Tous les Guinéens ont fondé leur espoir en ce Comité National de Rassemblement pour le Développement (CNRD, junte) afin que celle-ci soit la bonne et la dernière. Cet espoir repose notamment sur la volonté du CNRD de refonder l’État par le biais d’une administration publique efficace, efficiente et performante et dans l’objectif de créer enfin une nation réconciliée avec son passé, orientée vers un destin commun pour garantir le progrès du pays.

Cependant, on craint que cette refondation s’oriente plus vers une refonte totale de l’État, tant les signaux envoyés ces derniers temps suscitent aussi bien des interrogations que de réelles inquiétudes. Voici un aperçu des causes endogènes et exogènes de ce mélimélo que traverse la Guinée à l’instar du Mali et du Burkina Faso également plongés plus dans une sorte de transit qu’une transition.

Erreur de casting ?

La première faille du CNRD est liée à une erreur de casting dès le départ que nous pourrions qualifier de ‘syndrome de Mugabe du Zimbabwe’.

En effet, l’ancien président de ce pays d’Afrique Australe, Robert Mugabe, après une lutte acharnée contre l’oppression de la population noire a permis à ce petit pays jadis grenier de l’Afrique Australe d’accéder à l’indépendance en 1980. Dans l’optique de mieux redistribuer les ressources du pays, les nouvelles autorités d’alors ont retiré les terres des fermiers blancs au profit des noirs, certes terres de leurs ancêtres mais sans qu’ils n’en possédassent l’expertise ni l’expérience. La suite est connue, une économie en chute avec des inégalités encore plus accrues et un niveau de paupérisation rarement atteint dans l’histoire de l’humanité.

Alors quel lien avec la Guinée ?

Le CNRD avec à sa tête le Colonel Mamadi Doumbouya veut certes mieux faire en termes de moralisation et de gestion des affaires publiques, mais les méthodes et la démarche peuvent laisser dubitatifs certains esprits plus éclairés que pessimistes. Le Colonel Doumbouya n’avait-il pas affirmé qu’il n’y a pas une école pour l’expérience ? (sic !)

Cependant, le changement systématique et structurel au sein de la haute administration pourrait comporter certains risques à savoir :

  • l’inadéquation des profils aux postes;
  • l’inexpérience pour certains dans la gestion publique guinéenne etc.
  • la perte de la mémoire institutionnelle dans l’administration.

Ceci ne signifie point de garder des commis et hauts commis de l’État à leurs postes ad vitam aeternam mais de trier selon les expertises et l’intégrité intrinsèque de chacun et de tous.

================

Exercice proposé 1:
Répondez aux questions suivantes à partir du texte sur la junte guinéenne :
(a) En quelle année le Zimbabwe a-t-il accédé à l'indépendance ?
(b) Qui est à la tête du CNRD ?
(c) Quels deux pays sont cités comme traversant une situation semblable à celle de la Guinée ?
Exercice proposé 2: Recopiez à l'identique tout le passage du texte sur la junte guinéenne qui va de « La première faille » jusqu'à « l’histoire de l’humanité. ».

================

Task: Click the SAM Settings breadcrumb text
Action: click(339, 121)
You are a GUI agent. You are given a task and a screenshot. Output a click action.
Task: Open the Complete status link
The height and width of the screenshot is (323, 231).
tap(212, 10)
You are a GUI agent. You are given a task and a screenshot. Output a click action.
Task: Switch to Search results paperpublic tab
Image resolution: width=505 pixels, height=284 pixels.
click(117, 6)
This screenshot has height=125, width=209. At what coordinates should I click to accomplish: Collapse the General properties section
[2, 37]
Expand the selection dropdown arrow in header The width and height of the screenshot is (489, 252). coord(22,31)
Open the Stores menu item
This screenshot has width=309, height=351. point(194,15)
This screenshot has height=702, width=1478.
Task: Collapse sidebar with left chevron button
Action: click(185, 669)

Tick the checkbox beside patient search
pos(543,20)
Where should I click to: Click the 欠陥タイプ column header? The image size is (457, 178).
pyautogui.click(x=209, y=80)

================

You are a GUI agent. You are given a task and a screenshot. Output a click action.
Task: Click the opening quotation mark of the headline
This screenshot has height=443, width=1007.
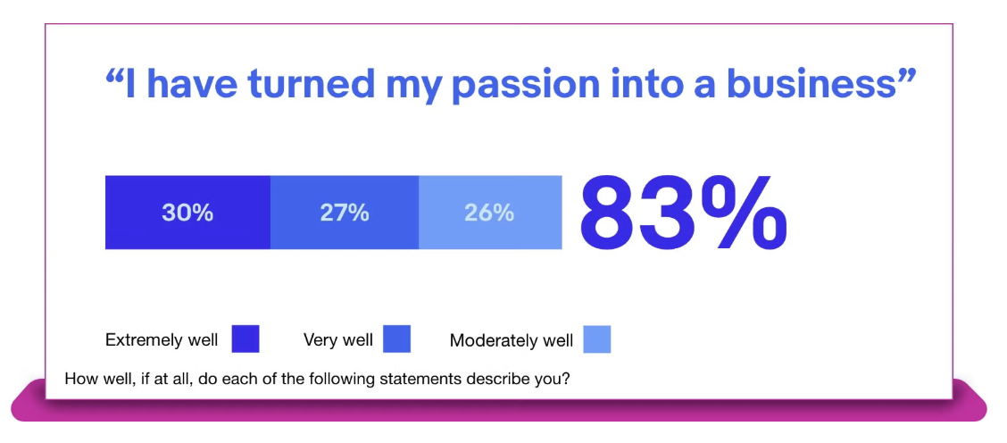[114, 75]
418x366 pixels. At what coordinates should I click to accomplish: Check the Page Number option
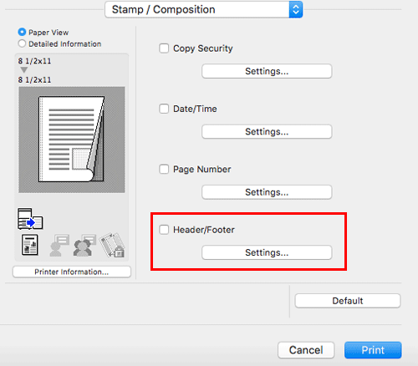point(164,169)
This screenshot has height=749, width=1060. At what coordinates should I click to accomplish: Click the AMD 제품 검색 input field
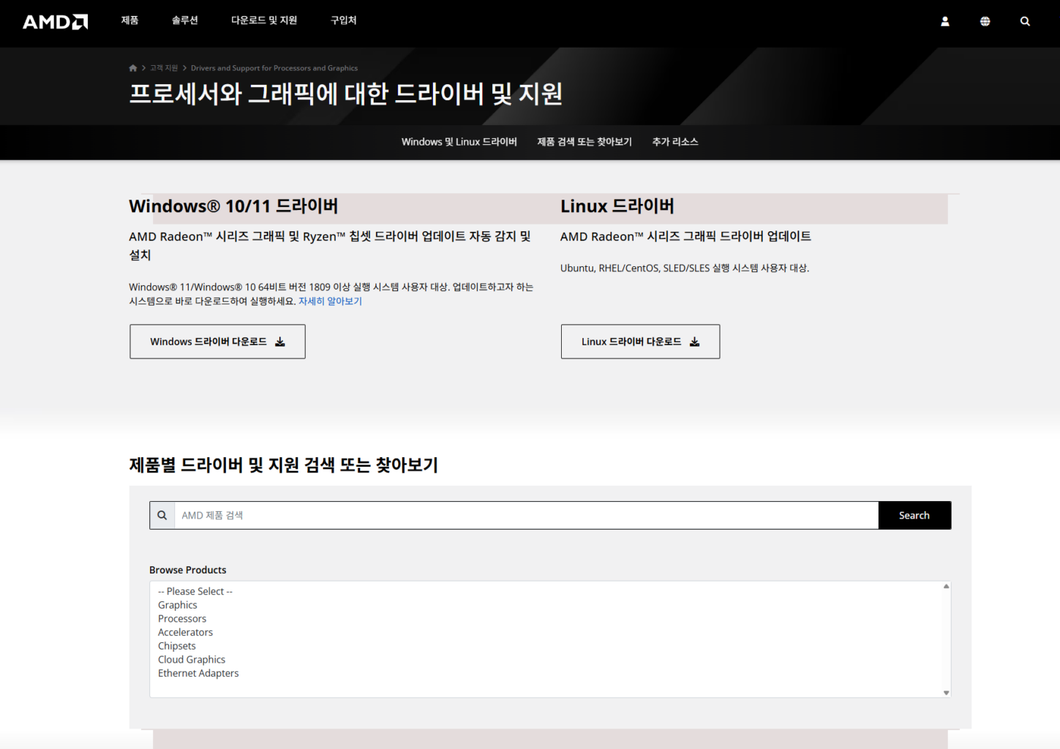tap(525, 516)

================

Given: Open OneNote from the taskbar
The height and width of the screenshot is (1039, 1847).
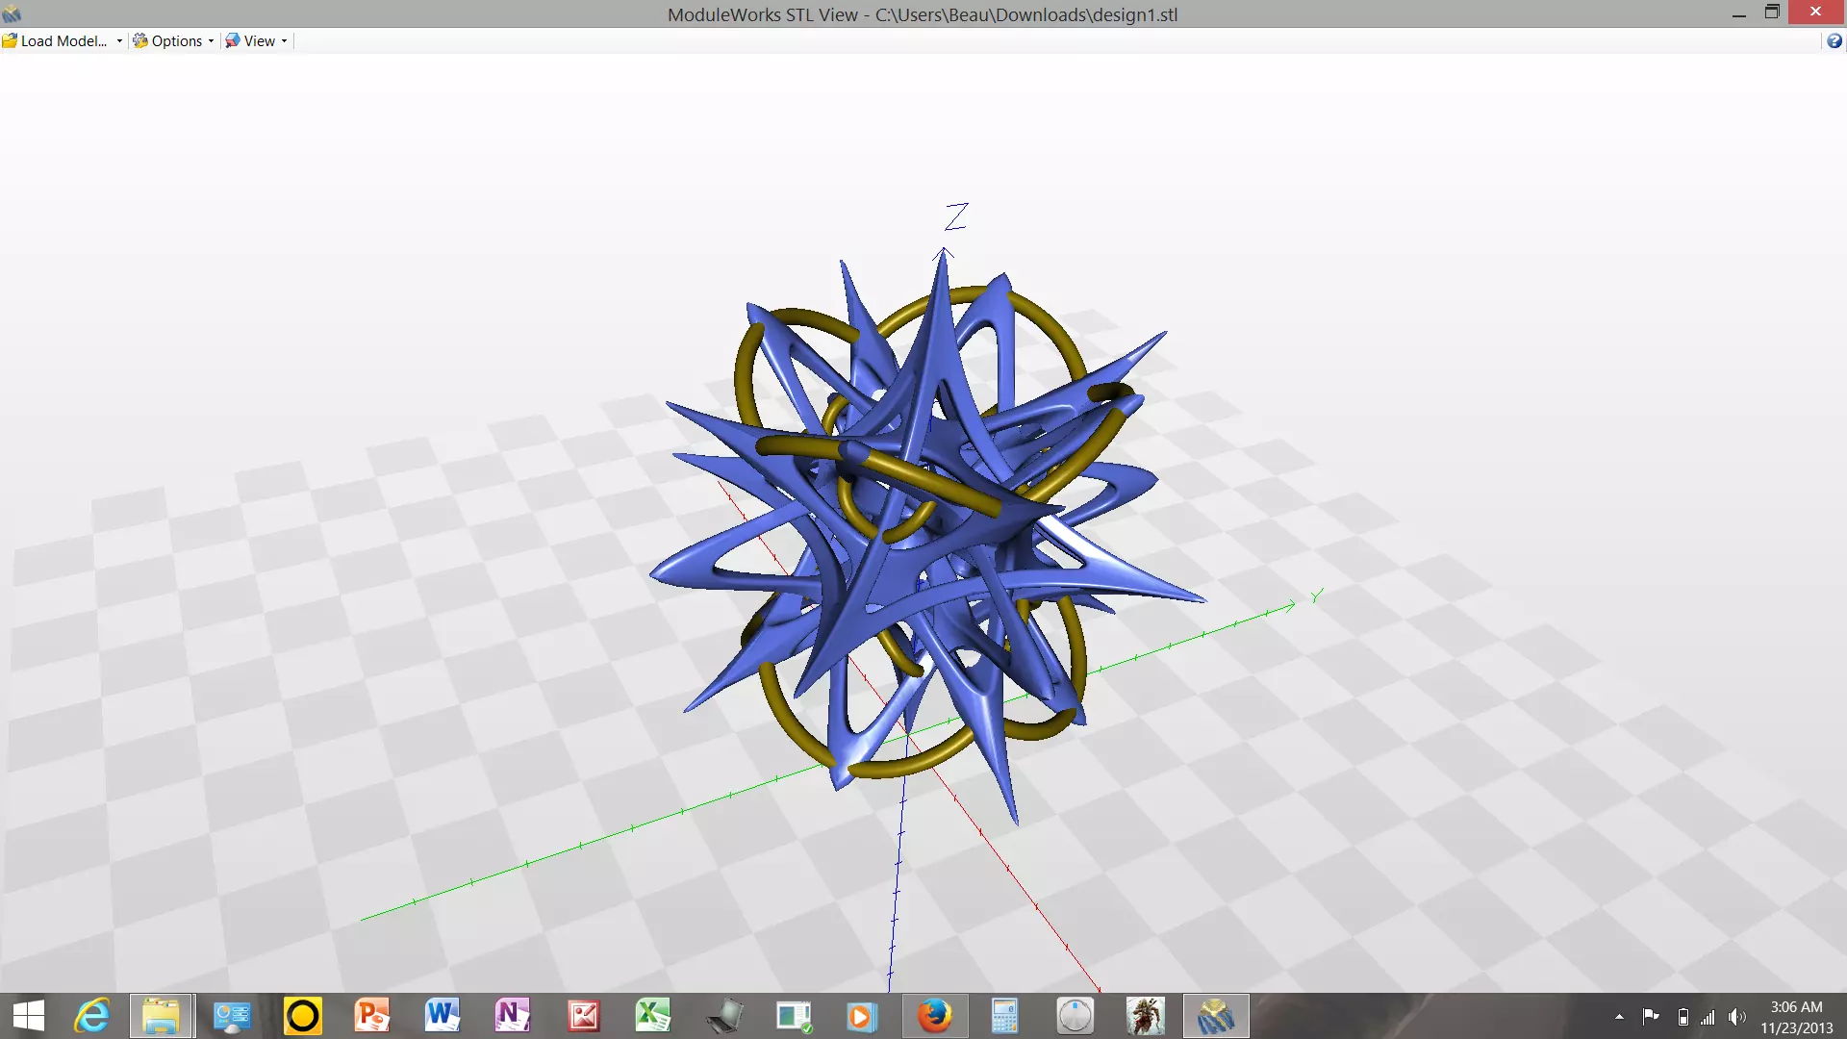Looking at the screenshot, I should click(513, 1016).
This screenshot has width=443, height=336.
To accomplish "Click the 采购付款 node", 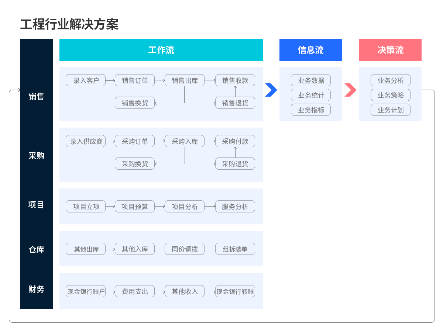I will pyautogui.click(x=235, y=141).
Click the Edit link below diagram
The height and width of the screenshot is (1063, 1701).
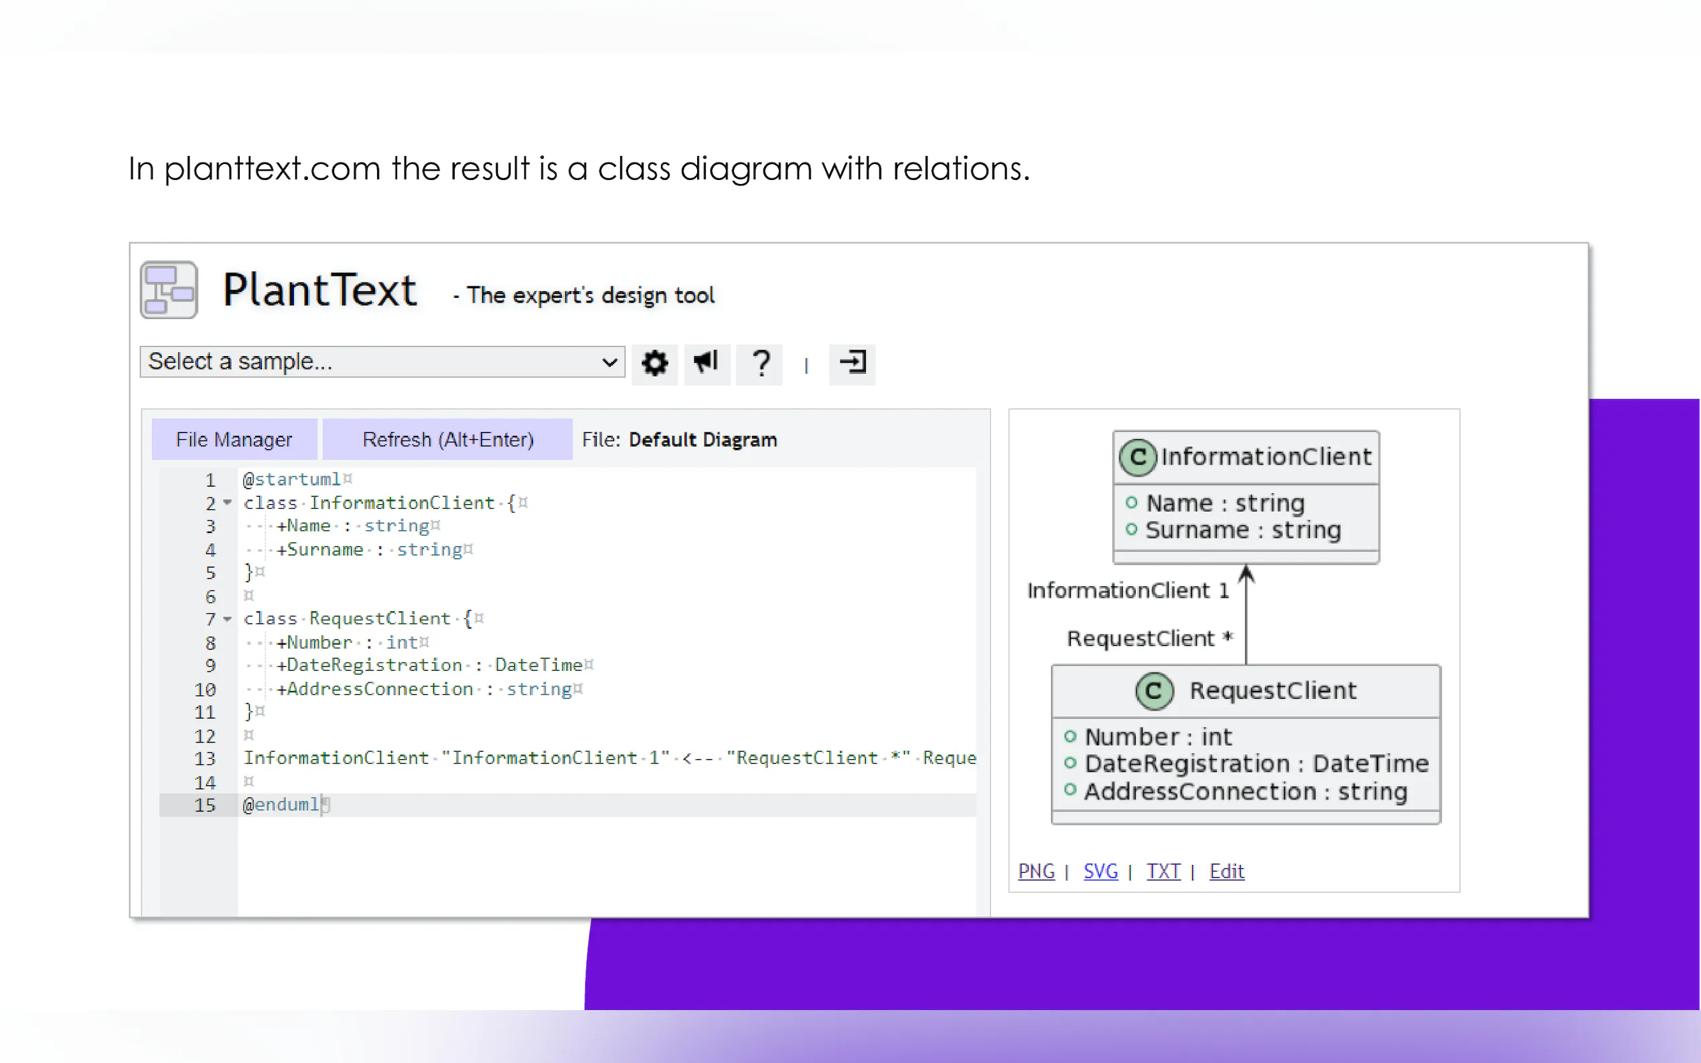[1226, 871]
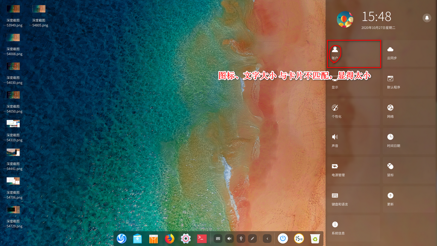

================

Réponse 1:
(a) En 1980.
(b) Le Colonel Mamadi Doumbouya.
(c) Le Mali et le Burkina Faso.

Réponse 2:
La première faille du CNRD est liée à une erreur de casting dès le départ que nous pourrions qualifier de ‘syndrome de Mugabe du Zimbabwe’.

En effet, l’ancien président de ce pays d’Afrique Australe, Robert Mugabe, après une lutte acharnée contre l’oppression de la population noire a permis à ce petit pays jadis grenier de l’Afrique Australe d’accéder à l’indépendance en 1980. Dans l’optique de mieux redistribuer les ressources du pays, les nouvelles autorités d’alors ont retiré les terres des fermiers blancs au profit des noirs, certes terres de leurs ancêtres mais sans qu’ils n’en possédassent l’expertise ni l’expérience. La suite est connue, une économie en chute avec des inégalités encore plus accrues et un niveau de paupérisation rarement atteint dans l’histoire de l’humanité.